From my research, it is obvious that this case and this area of law needed much clarification. The fact that the bar has relied on Wendland in accepting that refinance mortgages are recourse is ridiculous.

The facts in Wendland are not analogous to many standard mortgage/deed of trust transactions. In Wendland the borrower did not execute any purchase money loans; the borrower purchased property in 1966, executed a note and deed of trust securing the property with a savings and loan in 1967 (not as purchase money), then executed a second note with the same savings and loan (not secured by a deed of trust) for the purpose of remodeling the property (again, not purchase money), and then in 1969 executed a third note and second deed of trust to refinance the second note and to use the left over balance to make payments on the first note. The California legislature recognized the problems with applying Wendland to the typical refinance situation and by enacting 508b(c) sought to clarify this area of law.
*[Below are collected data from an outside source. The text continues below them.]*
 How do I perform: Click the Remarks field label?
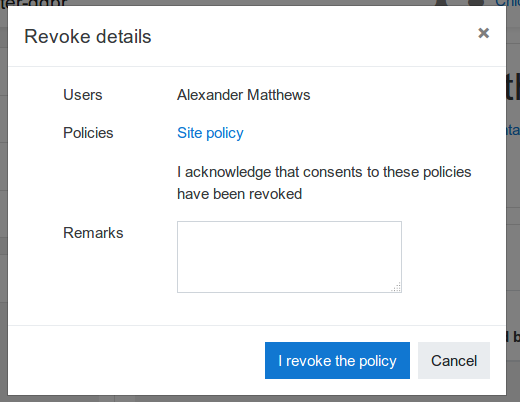[93, 233]
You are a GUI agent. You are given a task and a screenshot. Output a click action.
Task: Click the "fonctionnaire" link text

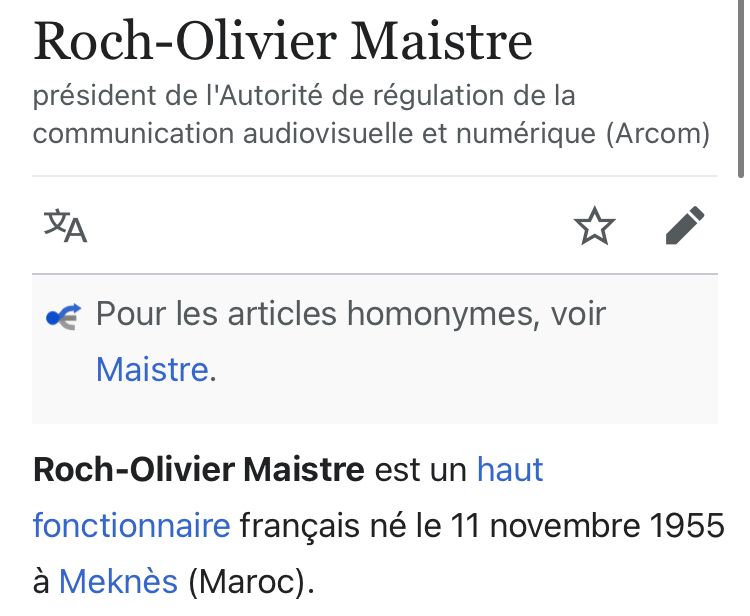(x=131, y=525)
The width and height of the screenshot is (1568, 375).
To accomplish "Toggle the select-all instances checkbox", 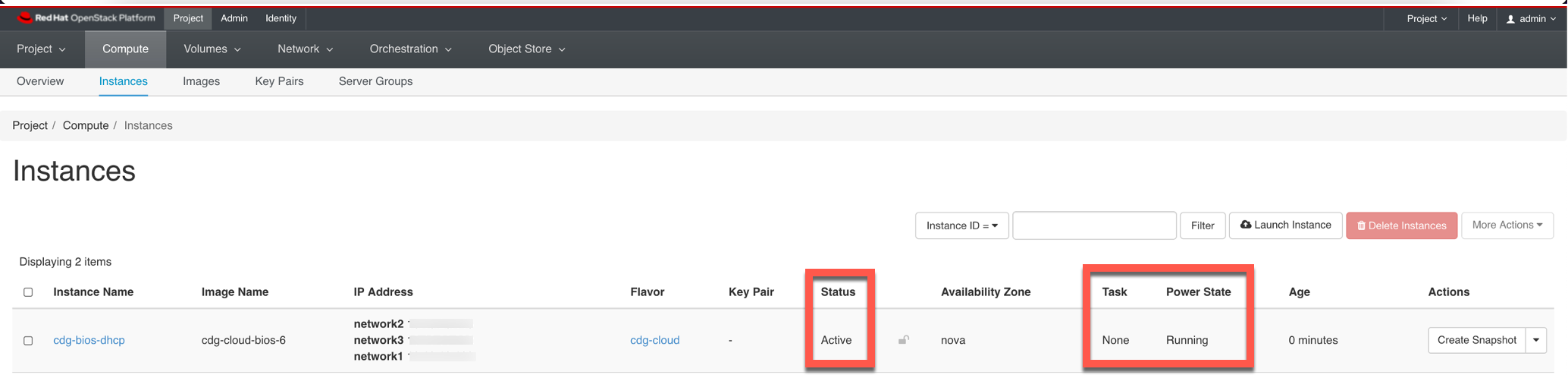I will click(x=28, y=292).
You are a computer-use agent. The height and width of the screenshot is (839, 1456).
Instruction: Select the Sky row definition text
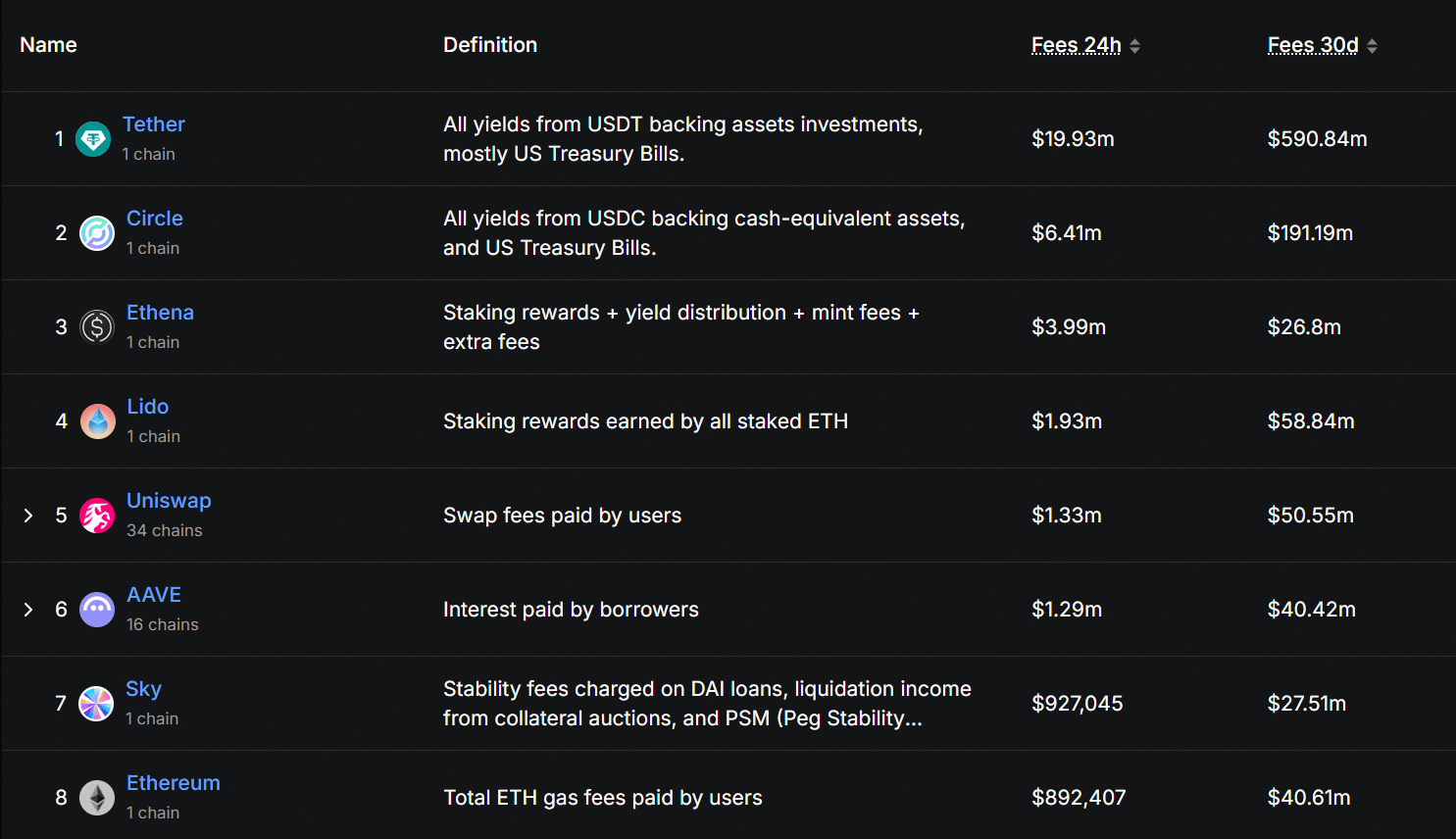coord(707,704)
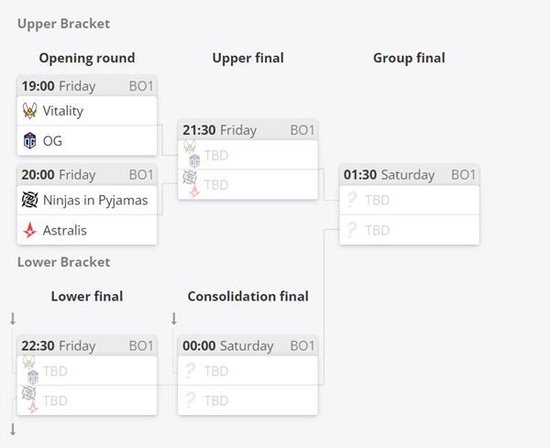
Task: Click the Ninjas in Pyjamas logo
Action: click(x=30, y=200)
The legislative history indicates that the clause indicating that 508b(c) only affects refinances that are executed after January 1, 2013 was a concession made to pass the law and legal necessity because in 2010 a similar law (not containing a prospective clause) that presented was to Governor Schwarzenegger was vetoed by him because he felts that the law “fundamentally alters the nature and impairs the value of previously negotiated contracts…" He vetoed the law because he felt it modified preexisting contracts.

Further Arguments

Courts of Appeal in California have used a two-part test to determine if the protection offered by 580b(c) applies in certain foreclosure situations: 1) does the sale vary from a standard purchase money transaction, and if it does, 2) does applying section 508b’s antideficiency protection comport with the Legislature’s intent? Anti-deficiency applies unless the answer to the first question is “yes" and the answer to the second question is “no". Spangler v. Memel (1972) 7 Cal. 3d 603.

First Test

One could make the argument that the typical refinance situation does not vary from standard purchase money transactions. About 2/3 of mortgage originations are derived from refinances. A refinance of of original purchase money loans and subsequent foreclosure of the property upon which the refinance note was secured is common. Refinances of purchase money mortgages were and are the norm.

Second Test

The legislature’s intent in originally enacting 580b was to create a stabilizing measure. 1) It stabilizes purchase money secured land sales by keeping the vendor (lender) from overvaluing the property and by suggesting to the purchaser its true value and 2) if property values drop and the land is foreclosed upon, the purchaser’s loss is limited to the land that he or she used as security in the transaction, purchasers as a class are harmed less than they might otherwise be during a time of economic decline, and the economy benefits. It’s clear that applying the antideficiency protection to refinances of purchase money notes comports with legislative intent because it is the banks and lenders not the consumer who stand to benefit from overvaluing property and it is the banks and lenders not the consumer who is the party in the dominant position when it comes to all loan transactions

Conclusion

The case law and legislative history strongly indicate that a refinance is a non-recourse loan for which lenders cannot obtain a deficiency judgment to recover. As of this time, the Court of Appeal have given no definitive answer to this issue but strong legal arguments exist that benefit the consumer.